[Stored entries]
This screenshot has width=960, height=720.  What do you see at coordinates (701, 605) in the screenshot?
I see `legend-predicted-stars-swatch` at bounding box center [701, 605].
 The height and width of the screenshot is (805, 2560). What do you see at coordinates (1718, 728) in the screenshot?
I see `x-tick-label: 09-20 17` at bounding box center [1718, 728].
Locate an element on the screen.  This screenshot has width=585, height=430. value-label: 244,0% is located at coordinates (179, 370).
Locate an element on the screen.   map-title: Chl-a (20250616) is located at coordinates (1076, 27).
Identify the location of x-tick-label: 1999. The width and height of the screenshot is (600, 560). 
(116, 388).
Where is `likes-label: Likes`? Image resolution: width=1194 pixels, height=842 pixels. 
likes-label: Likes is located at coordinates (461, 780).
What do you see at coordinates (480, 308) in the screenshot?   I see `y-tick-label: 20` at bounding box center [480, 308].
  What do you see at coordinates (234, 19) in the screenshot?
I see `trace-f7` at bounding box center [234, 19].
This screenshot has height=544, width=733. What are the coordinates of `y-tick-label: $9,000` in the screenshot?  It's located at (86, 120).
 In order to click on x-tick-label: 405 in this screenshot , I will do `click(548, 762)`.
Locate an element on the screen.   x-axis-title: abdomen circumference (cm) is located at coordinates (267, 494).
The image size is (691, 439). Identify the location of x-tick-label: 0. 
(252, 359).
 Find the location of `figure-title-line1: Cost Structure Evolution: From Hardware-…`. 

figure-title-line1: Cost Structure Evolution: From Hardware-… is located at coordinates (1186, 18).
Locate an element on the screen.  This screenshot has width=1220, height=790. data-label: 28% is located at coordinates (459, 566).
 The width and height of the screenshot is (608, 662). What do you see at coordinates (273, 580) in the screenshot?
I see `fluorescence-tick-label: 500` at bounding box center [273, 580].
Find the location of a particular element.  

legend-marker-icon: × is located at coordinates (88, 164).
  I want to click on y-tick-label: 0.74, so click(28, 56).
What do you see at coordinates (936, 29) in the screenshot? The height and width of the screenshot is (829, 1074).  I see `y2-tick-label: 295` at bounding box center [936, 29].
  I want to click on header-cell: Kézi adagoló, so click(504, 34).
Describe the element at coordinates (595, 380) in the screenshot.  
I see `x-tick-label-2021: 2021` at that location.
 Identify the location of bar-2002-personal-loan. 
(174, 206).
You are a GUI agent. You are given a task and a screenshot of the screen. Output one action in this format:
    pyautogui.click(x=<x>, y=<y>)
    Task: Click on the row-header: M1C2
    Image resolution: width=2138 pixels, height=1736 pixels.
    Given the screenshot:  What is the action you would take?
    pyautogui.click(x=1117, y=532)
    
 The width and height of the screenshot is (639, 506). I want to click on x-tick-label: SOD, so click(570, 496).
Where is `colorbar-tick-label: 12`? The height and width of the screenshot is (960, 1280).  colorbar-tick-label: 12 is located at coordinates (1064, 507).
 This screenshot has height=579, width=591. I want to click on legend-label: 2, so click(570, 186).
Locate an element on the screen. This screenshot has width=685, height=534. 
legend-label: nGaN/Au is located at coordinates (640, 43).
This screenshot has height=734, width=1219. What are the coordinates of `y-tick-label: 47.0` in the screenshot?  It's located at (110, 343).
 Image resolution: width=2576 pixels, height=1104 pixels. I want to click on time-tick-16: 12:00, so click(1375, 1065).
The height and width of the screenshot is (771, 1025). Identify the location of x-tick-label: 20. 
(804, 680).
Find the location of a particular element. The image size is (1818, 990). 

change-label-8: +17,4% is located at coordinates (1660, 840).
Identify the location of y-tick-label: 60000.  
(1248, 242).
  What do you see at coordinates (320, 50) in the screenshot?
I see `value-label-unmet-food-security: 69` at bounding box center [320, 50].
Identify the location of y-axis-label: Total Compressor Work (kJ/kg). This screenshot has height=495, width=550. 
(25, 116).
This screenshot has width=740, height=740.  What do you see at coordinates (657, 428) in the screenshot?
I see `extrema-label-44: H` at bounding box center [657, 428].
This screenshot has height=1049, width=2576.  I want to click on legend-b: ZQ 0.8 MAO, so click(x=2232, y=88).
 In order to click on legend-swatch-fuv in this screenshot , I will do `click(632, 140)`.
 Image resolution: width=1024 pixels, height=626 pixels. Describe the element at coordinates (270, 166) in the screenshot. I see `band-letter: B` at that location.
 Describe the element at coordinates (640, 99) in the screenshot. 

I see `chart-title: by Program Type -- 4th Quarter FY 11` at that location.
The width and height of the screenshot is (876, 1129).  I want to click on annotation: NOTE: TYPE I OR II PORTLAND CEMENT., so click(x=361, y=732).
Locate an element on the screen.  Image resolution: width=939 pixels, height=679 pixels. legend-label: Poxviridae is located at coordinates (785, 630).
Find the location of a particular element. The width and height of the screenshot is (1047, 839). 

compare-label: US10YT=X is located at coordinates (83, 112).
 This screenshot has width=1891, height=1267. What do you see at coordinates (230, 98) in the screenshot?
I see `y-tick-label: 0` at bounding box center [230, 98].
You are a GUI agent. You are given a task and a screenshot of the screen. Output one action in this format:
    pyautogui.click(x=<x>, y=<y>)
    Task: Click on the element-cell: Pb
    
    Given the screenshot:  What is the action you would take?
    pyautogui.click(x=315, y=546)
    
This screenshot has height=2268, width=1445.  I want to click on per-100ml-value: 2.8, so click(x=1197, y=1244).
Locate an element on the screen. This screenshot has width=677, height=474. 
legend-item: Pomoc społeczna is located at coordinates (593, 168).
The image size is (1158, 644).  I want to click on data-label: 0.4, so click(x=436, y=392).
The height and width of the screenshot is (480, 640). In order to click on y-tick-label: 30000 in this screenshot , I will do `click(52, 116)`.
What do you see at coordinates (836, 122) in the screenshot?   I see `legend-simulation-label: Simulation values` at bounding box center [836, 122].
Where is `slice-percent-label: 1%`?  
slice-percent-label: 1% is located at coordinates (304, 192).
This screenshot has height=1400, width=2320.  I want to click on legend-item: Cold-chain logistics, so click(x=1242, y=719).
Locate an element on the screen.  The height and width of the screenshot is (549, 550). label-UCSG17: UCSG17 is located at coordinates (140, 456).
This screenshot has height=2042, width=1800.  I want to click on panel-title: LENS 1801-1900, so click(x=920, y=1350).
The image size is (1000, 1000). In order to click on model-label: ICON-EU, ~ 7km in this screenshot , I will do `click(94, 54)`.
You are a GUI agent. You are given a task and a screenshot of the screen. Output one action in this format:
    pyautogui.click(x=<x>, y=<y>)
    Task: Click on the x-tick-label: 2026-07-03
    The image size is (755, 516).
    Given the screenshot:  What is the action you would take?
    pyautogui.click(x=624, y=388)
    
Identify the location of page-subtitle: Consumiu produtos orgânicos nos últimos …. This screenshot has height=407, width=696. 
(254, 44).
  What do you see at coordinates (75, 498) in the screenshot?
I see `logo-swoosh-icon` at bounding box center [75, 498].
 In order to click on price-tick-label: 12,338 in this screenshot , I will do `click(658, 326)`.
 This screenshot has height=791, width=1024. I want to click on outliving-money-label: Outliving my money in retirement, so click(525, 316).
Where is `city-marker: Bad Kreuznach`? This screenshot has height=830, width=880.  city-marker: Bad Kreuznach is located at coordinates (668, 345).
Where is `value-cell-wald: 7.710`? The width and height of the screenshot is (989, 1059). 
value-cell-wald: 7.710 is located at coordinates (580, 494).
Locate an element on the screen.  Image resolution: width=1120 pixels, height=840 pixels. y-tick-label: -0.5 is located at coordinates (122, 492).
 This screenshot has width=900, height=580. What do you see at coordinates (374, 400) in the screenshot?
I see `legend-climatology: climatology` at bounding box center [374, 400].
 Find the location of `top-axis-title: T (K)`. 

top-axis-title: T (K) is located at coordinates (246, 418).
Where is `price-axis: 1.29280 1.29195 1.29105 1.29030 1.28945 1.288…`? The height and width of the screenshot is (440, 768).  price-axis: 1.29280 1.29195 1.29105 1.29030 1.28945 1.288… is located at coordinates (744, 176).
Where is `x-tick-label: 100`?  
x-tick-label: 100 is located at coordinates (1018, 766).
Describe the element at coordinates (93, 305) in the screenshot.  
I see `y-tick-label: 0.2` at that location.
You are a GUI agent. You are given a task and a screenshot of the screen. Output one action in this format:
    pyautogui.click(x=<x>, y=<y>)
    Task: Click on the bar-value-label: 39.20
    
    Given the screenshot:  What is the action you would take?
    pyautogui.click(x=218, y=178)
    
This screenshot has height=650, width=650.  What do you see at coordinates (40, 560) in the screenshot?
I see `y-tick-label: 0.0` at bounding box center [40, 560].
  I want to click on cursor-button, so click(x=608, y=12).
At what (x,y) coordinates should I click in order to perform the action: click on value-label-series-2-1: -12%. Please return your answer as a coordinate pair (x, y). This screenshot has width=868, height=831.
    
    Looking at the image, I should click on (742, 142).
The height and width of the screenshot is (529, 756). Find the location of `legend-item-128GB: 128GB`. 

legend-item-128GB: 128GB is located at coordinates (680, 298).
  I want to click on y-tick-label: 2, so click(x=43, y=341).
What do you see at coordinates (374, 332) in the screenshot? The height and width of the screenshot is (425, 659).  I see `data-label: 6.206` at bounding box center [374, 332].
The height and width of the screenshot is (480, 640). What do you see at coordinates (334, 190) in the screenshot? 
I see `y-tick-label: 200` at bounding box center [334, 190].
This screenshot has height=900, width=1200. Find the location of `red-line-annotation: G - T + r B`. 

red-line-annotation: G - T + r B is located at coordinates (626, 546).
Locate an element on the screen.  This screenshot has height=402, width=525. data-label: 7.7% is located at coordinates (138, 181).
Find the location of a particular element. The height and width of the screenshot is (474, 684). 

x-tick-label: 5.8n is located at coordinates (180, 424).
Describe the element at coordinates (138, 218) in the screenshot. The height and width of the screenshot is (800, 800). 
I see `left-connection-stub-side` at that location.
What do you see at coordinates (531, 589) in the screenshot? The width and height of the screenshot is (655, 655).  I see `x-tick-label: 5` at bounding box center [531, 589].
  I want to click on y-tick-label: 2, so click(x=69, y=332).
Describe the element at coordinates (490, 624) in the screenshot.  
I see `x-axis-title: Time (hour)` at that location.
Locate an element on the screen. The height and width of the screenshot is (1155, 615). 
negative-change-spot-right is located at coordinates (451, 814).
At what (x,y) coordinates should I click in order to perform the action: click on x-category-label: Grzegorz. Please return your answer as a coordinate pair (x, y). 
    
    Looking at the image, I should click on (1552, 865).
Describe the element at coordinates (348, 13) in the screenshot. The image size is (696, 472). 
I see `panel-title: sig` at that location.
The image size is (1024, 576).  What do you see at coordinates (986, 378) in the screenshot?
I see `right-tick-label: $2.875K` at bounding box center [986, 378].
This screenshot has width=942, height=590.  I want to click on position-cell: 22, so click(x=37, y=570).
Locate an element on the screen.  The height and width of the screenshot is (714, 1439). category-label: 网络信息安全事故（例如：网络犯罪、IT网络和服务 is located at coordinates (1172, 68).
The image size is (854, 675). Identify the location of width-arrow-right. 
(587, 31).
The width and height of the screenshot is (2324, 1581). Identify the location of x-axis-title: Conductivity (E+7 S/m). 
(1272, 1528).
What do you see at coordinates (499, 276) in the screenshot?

[Instructions for the task]: Please reproduce the lines from the records above, starting at the line that contains "This screenshot has height=2042, width=1800." and stopping after the line that contains "The image size is (1000, 1000).".

[Written answer]:
This screenshot has height=2042, width=1800.  I want to click on panel-title: LENS 1801-1900, so click(x=920, y=1350).
The image size is (1000, 1000). In order to click on model-label: ICON-EU, ~ 7km in this screenshot , I will do `click(94, 54)`.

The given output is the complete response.